If you hang out in Atlanta journalistic circles – or just read Twitter obsessively – you’ve probably caught wind of this whole Atlanta food cart campaign. Urbanites, foodies and food-inclined journalists the city over have worked themselves up into a frothy mess over Atlanta’s “arcane” laws regarding the allowance of chow-carts on city streets.
From Scott Henry’s recent coverage in Creative Loafing…
Under state law, “mobile food units” – be they trucks, trailers or pushcarts – can’t roam the streets. Instead, they’re permitted for no more than two specific locations, the better to track them down for surprise health inspections.
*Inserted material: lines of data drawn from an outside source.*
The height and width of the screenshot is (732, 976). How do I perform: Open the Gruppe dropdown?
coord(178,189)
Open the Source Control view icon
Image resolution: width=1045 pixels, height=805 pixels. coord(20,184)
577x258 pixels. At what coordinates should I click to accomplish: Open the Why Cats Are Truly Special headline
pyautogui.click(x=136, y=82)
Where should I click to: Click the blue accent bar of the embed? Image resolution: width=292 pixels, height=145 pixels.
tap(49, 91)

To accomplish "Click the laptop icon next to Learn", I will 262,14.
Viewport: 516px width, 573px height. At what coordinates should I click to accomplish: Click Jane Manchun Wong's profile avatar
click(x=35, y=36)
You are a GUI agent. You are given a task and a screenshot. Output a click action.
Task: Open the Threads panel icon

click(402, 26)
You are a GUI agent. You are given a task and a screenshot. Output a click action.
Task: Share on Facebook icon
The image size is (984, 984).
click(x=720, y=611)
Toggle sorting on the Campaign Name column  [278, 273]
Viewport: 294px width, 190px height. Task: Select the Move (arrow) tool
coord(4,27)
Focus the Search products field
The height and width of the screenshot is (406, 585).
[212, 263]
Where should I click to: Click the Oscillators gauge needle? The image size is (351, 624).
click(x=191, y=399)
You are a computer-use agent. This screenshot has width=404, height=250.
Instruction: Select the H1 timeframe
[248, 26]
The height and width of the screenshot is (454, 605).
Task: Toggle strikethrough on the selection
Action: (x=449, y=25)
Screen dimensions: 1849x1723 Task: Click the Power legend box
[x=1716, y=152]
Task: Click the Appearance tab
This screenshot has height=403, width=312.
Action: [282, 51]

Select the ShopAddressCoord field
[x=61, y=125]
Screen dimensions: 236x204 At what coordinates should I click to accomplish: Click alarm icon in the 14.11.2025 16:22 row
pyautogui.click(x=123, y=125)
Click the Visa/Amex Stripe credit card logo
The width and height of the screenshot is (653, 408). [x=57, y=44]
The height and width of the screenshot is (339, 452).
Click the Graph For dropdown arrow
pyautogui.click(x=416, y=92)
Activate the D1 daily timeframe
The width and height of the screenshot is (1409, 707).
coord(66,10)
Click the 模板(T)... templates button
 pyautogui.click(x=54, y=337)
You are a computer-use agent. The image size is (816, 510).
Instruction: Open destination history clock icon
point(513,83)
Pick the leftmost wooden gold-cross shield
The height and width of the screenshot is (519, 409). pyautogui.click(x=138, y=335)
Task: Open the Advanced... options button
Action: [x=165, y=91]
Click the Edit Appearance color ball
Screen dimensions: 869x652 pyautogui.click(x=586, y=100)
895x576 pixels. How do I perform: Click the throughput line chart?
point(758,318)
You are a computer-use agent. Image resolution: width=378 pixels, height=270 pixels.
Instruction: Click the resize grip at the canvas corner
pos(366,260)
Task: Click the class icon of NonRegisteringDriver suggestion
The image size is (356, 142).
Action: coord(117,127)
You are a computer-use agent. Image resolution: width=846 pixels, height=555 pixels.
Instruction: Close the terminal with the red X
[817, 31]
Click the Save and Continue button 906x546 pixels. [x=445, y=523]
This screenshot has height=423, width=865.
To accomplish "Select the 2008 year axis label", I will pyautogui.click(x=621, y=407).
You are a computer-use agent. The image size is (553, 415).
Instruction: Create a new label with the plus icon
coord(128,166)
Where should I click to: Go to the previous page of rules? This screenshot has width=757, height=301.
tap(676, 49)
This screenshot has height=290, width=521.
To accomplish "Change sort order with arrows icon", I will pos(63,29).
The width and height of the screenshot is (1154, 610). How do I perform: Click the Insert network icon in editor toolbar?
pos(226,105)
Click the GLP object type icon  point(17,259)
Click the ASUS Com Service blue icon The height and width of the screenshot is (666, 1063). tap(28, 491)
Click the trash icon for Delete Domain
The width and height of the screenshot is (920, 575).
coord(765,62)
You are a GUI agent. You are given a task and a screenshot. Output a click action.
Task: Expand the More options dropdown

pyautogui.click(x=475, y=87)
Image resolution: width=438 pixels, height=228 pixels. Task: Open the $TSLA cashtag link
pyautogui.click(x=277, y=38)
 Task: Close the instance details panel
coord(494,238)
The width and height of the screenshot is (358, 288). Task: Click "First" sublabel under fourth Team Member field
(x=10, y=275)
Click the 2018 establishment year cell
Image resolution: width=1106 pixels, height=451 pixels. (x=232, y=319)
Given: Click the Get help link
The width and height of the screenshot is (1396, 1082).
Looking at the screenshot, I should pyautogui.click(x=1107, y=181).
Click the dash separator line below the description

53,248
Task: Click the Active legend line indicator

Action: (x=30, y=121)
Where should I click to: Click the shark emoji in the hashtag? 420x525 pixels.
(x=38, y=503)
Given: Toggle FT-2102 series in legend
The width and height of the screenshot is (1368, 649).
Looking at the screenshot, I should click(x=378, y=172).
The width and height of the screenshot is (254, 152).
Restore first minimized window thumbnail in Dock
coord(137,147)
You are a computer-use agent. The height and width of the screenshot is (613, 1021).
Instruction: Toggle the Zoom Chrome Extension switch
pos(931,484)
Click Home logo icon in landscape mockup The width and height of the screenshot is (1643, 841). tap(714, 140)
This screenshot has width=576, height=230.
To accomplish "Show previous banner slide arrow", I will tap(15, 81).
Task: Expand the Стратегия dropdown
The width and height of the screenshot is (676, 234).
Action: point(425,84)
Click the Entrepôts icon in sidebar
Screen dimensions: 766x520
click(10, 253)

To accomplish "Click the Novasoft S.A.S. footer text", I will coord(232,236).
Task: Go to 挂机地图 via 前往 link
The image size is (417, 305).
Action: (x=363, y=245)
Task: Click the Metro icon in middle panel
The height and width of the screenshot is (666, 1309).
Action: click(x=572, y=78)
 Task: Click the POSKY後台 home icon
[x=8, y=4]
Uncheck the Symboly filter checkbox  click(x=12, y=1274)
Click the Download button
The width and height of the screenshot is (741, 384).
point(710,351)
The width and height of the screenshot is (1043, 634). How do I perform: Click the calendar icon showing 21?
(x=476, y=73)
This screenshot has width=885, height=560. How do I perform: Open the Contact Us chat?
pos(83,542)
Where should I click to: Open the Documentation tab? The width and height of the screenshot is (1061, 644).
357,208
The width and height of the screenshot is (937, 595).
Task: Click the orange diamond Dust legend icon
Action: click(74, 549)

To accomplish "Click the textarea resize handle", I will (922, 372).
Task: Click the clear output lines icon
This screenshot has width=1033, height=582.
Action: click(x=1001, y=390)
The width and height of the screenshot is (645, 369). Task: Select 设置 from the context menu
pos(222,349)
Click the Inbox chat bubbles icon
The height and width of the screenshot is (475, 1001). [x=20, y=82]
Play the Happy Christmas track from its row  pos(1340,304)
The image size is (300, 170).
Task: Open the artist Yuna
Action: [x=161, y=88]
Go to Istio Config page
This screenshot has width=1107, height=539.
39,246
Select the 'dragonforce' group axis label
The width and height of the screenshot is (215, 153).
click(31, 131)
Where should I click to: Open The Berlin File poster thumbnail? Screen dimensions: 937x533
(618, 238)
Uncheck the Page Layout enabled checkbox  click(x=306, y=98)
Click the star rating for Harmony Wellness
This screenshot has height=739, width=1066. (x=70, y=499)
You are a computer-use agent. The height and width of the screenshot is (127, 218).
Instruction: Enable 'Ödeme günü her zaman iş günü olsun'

Also, raw food must be cooked in a licensed, stationary, commercial-grade kitchen before it goes on the truck or cart, where it can only be reheated.
Y’all want anything from the “mobile food unit”?
But wait, you ask – what about the fried catfish for sale at last year’s Inman Park Festival? Or the pulled-pork plate from the mobile smoker at the Chomp & Stomp? Frankly, that’s the product of a long-standing double standard: Food served at special events sponsored by a state-approved nonprofit corporation is exempt from the above regulations. Vendors at festivals, fundraisers and other such gatherings can sell food under a blanket event permit – presumably because local authorities can hold the event organizers responsible if someone gets sick from tainted food.
As Henry points out in his elaboration, many other cities sport streets teeming with non-reheated food carts, cooking up regional delicacies for passers-by. And while Atlanta does not have the foot-traffic as many of the other cities cited in the CL article, there certainly are a lot of empty parking lots as well as an unmet demand in casual, eat-and-go dining. Especially downtown.
But what came first? The pedestrian or the food-cart?
Thanks to the efforts of the Atlanta Street Food Coalition and others, we may soon find out!